Debo decir que nunca fui un gran seguidor de la cadena Cuatro. Cada vez que, zapeando, intentaba ver algo siempre estaban con publicidad, y House, uno de sus buques insignia, siempre me pareció un pedante maleducado. Por eso cuando Iñaki Gabilondo se marchó a CNN+ lo seguí como lo había seguido desde los primeros tiempos del Hoy por Hoy en la Ser.

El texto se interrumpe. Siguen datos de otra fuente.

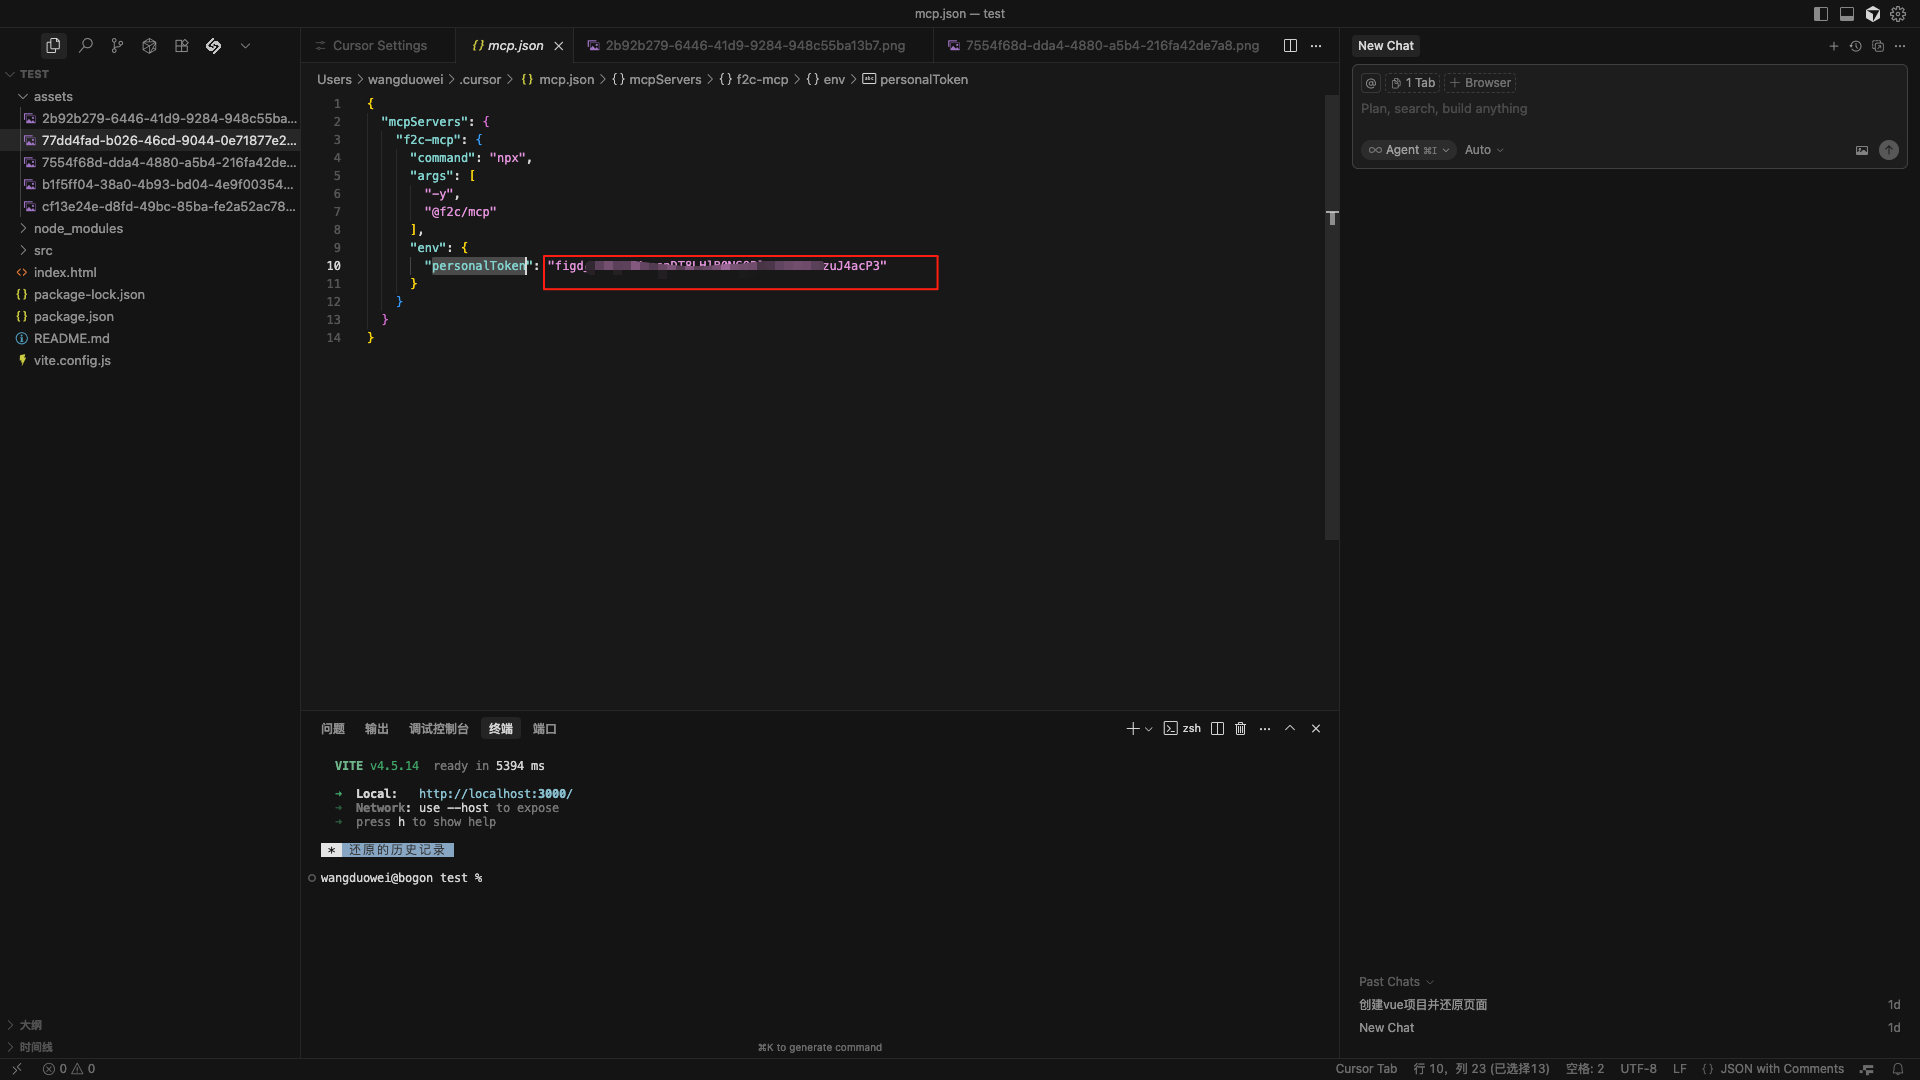Screen dimensions: 1920x1080
Task: Focus the chat input field
Action: click(x=1600, y=109)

De CNN+ me gustaban los debates y las tertulias de José María Calleja y las tardes del Cara a Cara de Antonio San José. Me gustaban, sí: pasado. Porque lo primero que ha hecho la fusión de TeleCinco y Cuatro (¿absorción?) ha sido eliminar fulminantemente el canal CNN+.
 
Probablemente haya gente que lo ha celebrado: son los que opinan que la libertad de expresión sólo tiene un lado, los que no soportan la pluralidad, los que están reclamando un salvador de la patria. Pues bien, ya está aquí nuestro particular Berlusconi mediático: todos los canales de la TDT bajo la bota de la misma ideología: el neoliberalismo, el mercado.
 
Yo no me alegraría si desaparecieran Intereconomía o Libertad Digital, dos canales que apenas veo y cuyo ideario no comparto en absoluto, pero cuya contribución a la pluralidad no se me ocurriría menospreciar.
 
Los que decían que Zapatero había regalado licencias televisivas a sus amigos, ¿qué pueden decir ahora que, salvo la Sexta, todo es uniformidad neocon, tea party? En España sólo nos queda ponerle cara a ese gran defensor del mercado, nuestro nuevo salvapatrias. Y no es Rajoy.
 
Pero la mayor humillación es que en el mismo canal en el que podíamos sintonizar debates plurales, reportajes, documentales, tertulias, informativos... la fusión ha colocado en su lugar Gran Hermano 24 horas.
 
 Sabemos ya quien manda, ¿no?

No sólo los gobiernos pueden limitar la libertad de expresión. También El Mercado puede hacerlo. Y lo hace, como siempre lo ha hecho. Por desgracia, no hay lugar para la esperanza.